Он посмотрел на меня одновременно изумленно и обиженно.
— Извини. Я знаю, что тебе никогда не нравилось думать об этом. Как будто если ты никогда не признаешь, что это правда, то все прекратится…
— Да кто ты такой? Мой психотерапевт? Ты же так хорошо меня знаешь, после десяти-то лет разлуки! Давай ты не будешь забываться.
Улица стала казаться узкой и тесной.
От привкуса морской соли во рту меня начало тошнить.
Клири потер лоб.
— Именно это я и имею в виду. Я никогда не хотел тебя расстраивать. Или злить. Все, чего я хотел, — это помочь тебе. Я думал, если я найду тебя
Мой мозг уже отказывался что-либо понимать. Я с трудом могла вспомнить, почему мы ведем этот разговор. Почему он смотрит на меня с этим выражением осторожной обеспокоенности.

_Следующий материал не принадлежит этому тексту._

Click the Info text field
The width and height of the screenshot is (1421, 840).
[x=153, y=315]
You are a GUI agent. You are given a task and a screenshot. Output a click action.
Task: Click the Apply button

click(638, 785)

— Музыку включал. Или давал тебе чем-нибудь руки занять. Чем-нибудь, что могло помочь. Ты брала желтый мячик из той игры, «Мышеловка», и…

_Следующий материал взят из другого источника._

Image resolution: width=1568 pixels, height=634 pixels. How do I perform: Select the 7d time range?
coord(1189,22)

Я видела прямо перед глазами, как папа поднимает тяжелую крышку кастрюли моей матери и морщит нос, нюхая содержимое. Холодная судорога прошла по туловищу, и я вновь услышала тот оглушительный металлический звук. Снова увидела, как красные линии становятся все длиннее и длиннее. Фасоль. Или мозги. Кровь пропитывает цемент.
Ветер истерично взвыл.
— Нет… — сказала я Клири. — Нет, я ничего не боялась в детстве. Я была обманщицей. Наверное, я просто играла… Изображала…

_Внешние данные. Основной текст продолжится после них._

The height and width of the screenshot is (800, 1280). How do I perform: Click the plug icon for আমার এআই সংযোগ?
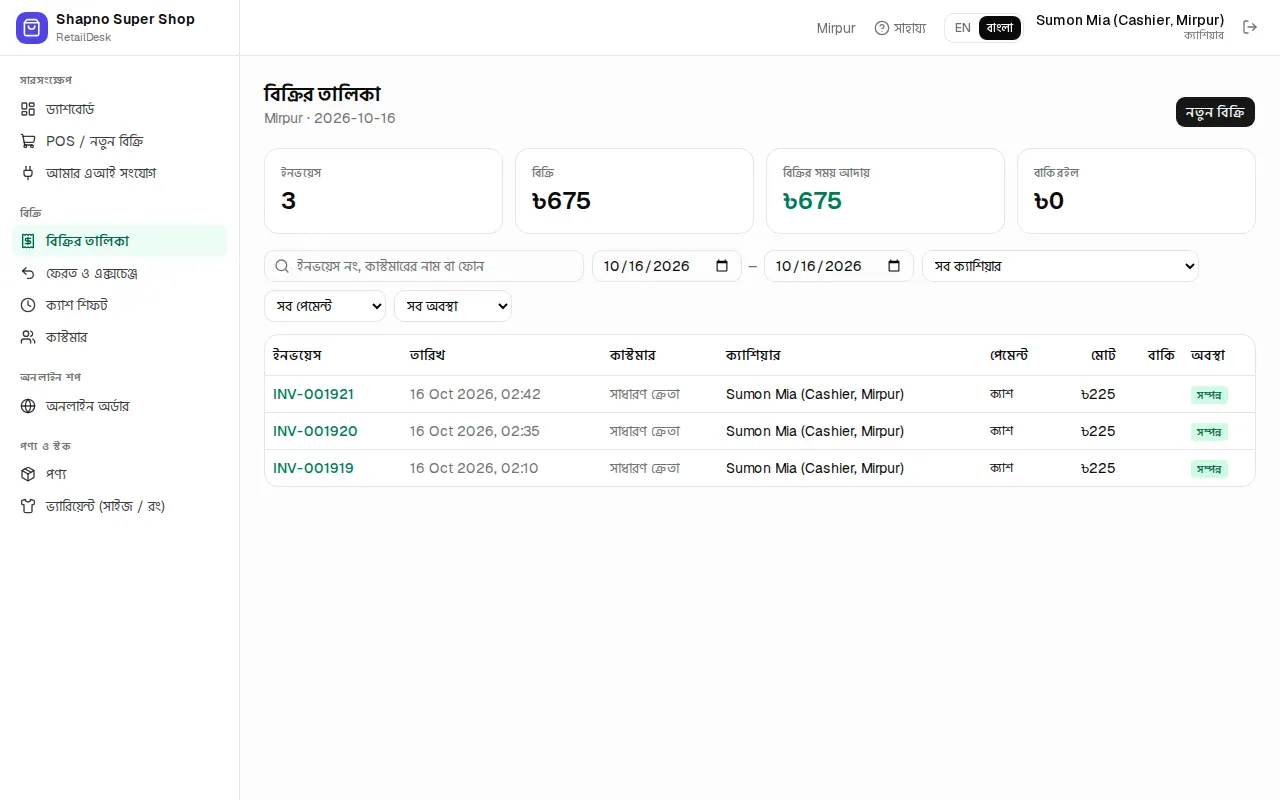[x=28, y=173]
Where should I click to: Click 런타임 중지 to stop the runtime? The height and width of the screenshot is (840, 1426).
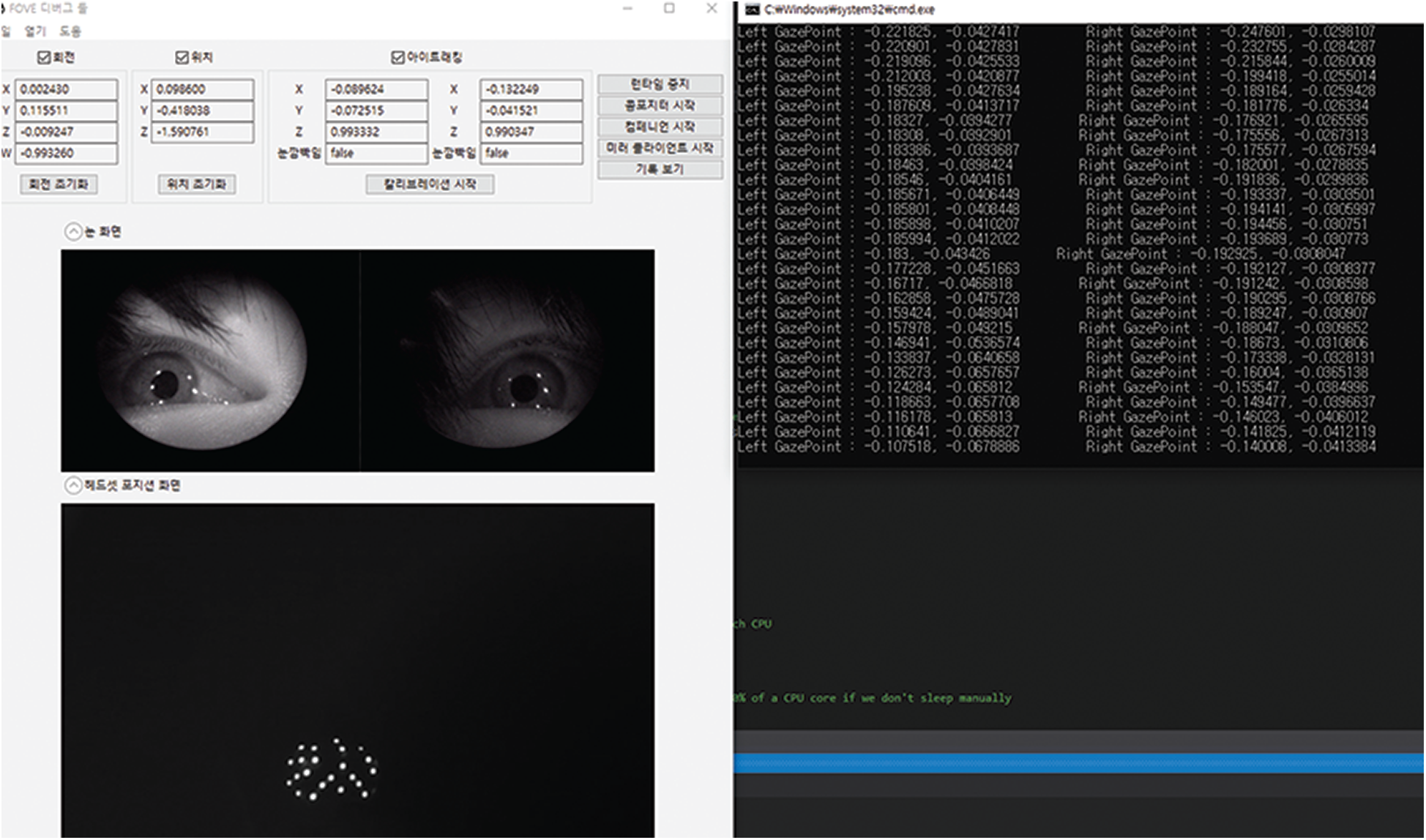click(660, 84)
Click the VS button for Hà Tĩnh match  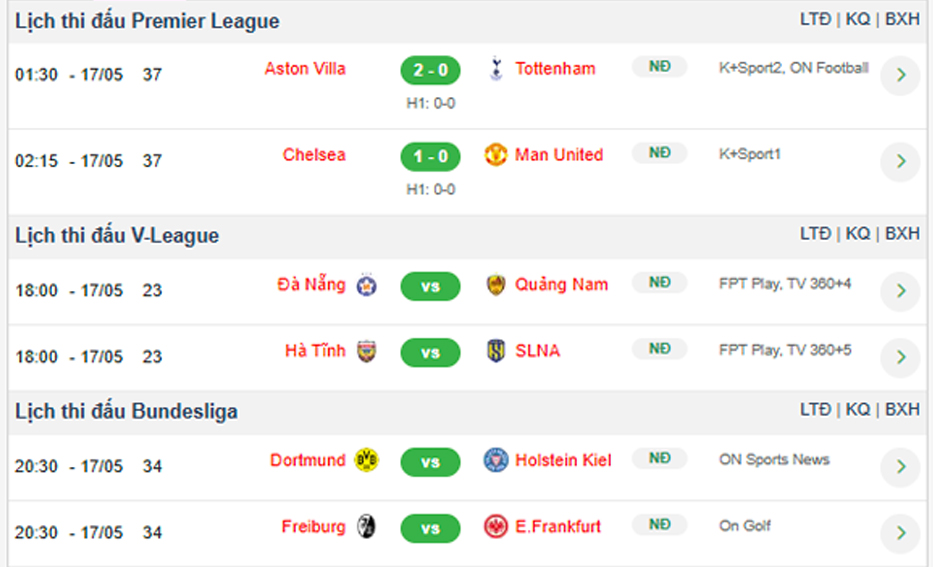[x=430, y=353]
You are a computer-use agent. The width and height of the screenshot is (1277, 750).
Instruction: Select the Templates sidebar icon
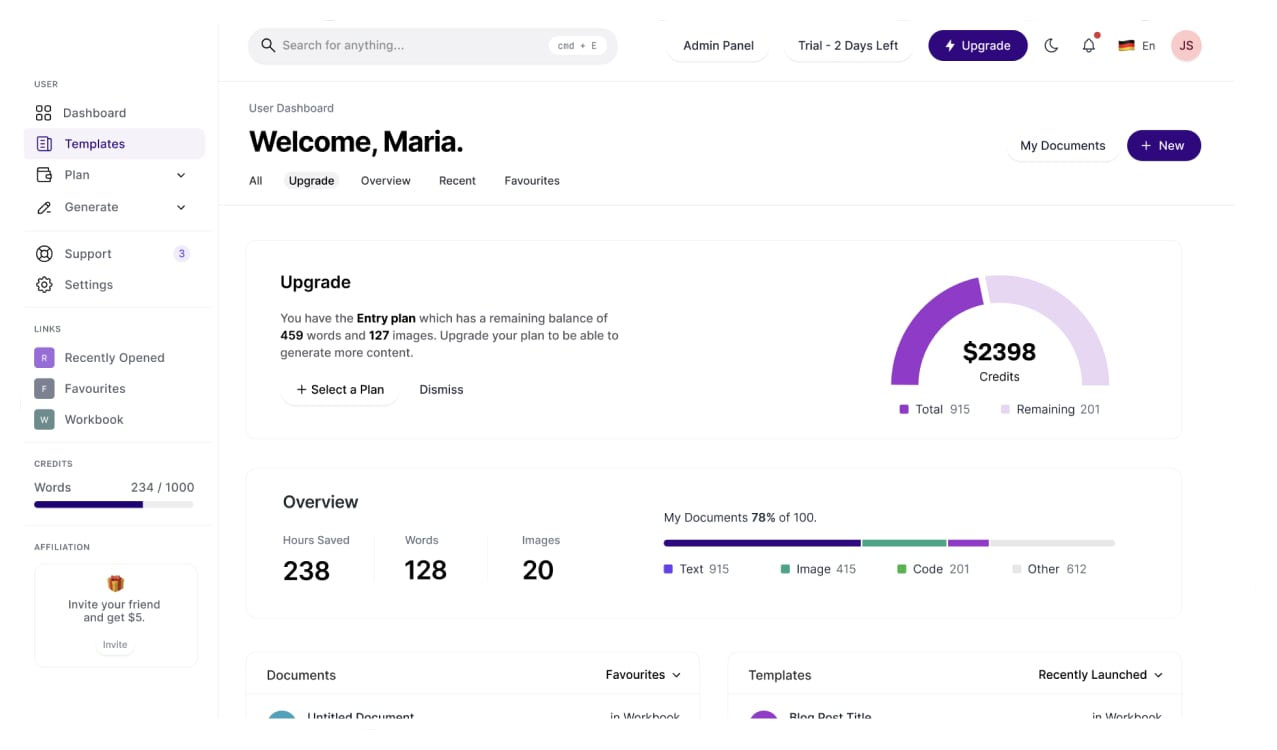point(44,143)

Неожиданно я поняла, что с моих волос и ресниц стекает вода. В какой-то момент нашего разговора начал идти дождь. Когда? От влажности я вся покрылась гусиной кожей и бессознательно взглянула на свое бедро в поисках темного пятна от «шоколадного соуса». Я видела, как мой отец переворачивает банку с сахаром над месивом, в которое превратилась голова моей матери. Сахар на ресницах, на шее. Сахар комковался в ее мокрых волосах. Сначала белый. Потом розовый. И красный.
Клири смотрел с нежной тоской, на лоб упал непослушный завиток.
— То есть ярмарка — это правда последнее, что ты помнишь об Ирландии?
Я снова посмотрела на скалы и чихнула два раза подряд. Тело съежилось.
Клири нервно сглотнул.
Если папа убил мою мать, то это наверняка Джеймс помогал ему заметать следы. И это Джеймс пытался задушить меня, — зачем оставлять свидетеля, — а папа его остановил. Было несложно представить, как Джеймс озлобленно переключает передачи на нашей «Тойоте», пока папа на пассажирском сиденье что-то говорит ему глухим нервным шепотом. Они наверняка отвезли ее —
— Да. — Страх и чувство вины морозом прошлись по моей коже. Ноги дрожали, будто превратились в свое же отражение в неспокойной воде. — И больше ничего. Мы уплыли на Мэн в тот же день.